Atlassian-Kunden sind nicht angreifbar und es sind keine Maßnahmen erforderlich.

Auswirkungen auf lokale Produkte

Lokale Atlassian-Produkte sind nicht anfällig für CVE-2021-44228.

Einige lokale Produkte verwenden einen von Atlassian verwalteten Fork von Log4j 1.2.17, der nicht anfällig für CVE-2021-44228 ist. Wir haben zusätzliche Analysen zu diesem Fork durchgeführt und eine neue, aber ähnliche Schwachstelle bestätigt, die nur von einer vertrauenswürdigen Partei ausgenutzt werden kann.

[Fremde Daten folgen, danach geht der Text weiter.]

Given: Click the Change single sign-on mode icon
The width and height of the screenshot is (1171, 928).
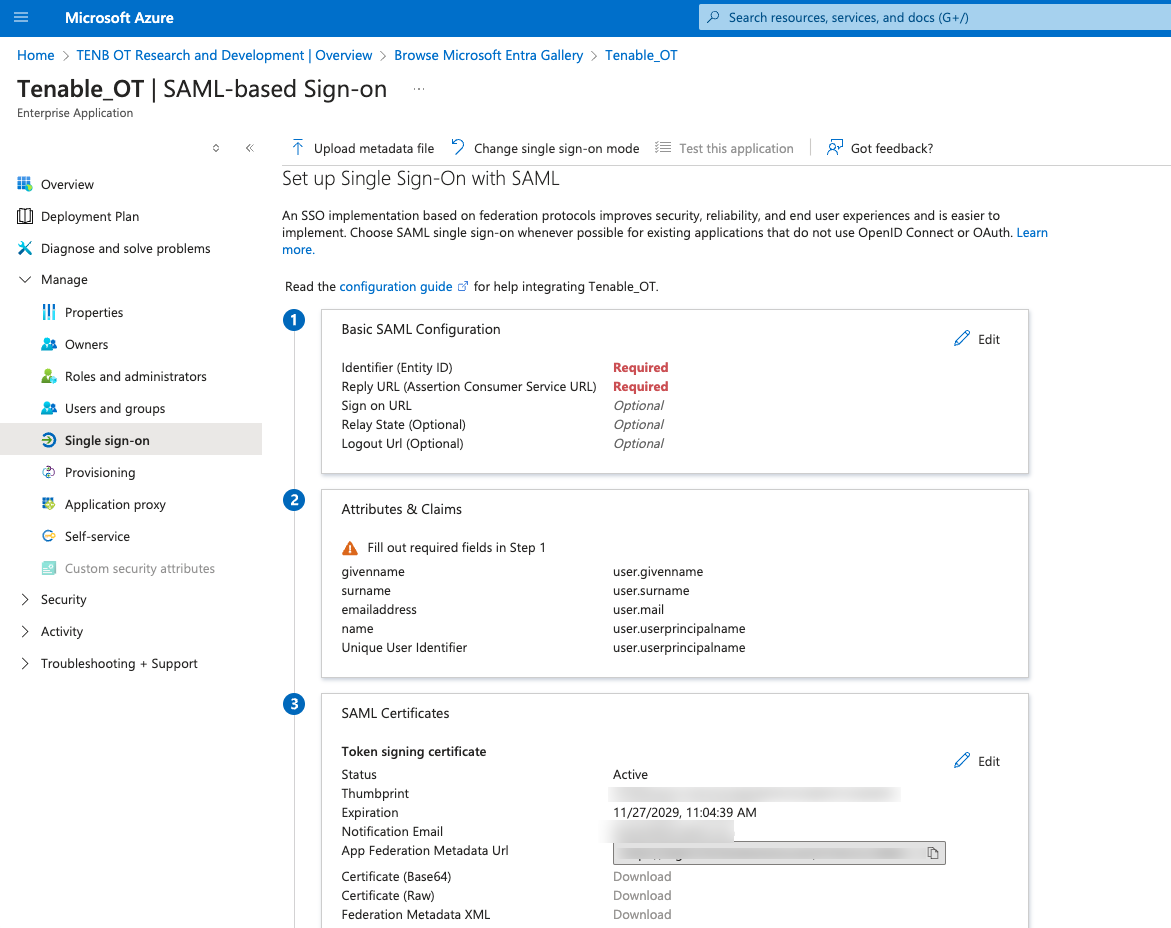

Aus diesem Grund stuft Atlassian den Schweregrad für lokale Produkte als niedrig ein.

 

Weitere aktuelle, detaillierte Informationen:

https://confluence.atlassian.com/display/SECURITY/Multiple+Products+Security+Advisory+-+Log4j+Vulnerable+To+Remote+Code+Execution+-+CVE-2021-44228

https://confluence.atlassian.com/kb/faq-for-cve-2021-44228-1103069406.html

Plesk

Plesk verwendet Java intern nicht, sodass Plesk von dieser Sicherheitsanfälligkeit nicht betroffen ist. Da die Tomcat-Unterstützung ab Plesk Version 17.8 eingestellt wurde, unterstützt Plesk keine Java-basierten Anwendungen der Benutzer mehr.

Es sind keine Maßnahmen erforderlich.

Elasticsearch

Zammad und die Nextclouds sind nach dem Update auf die Version 7.16.1 sicher.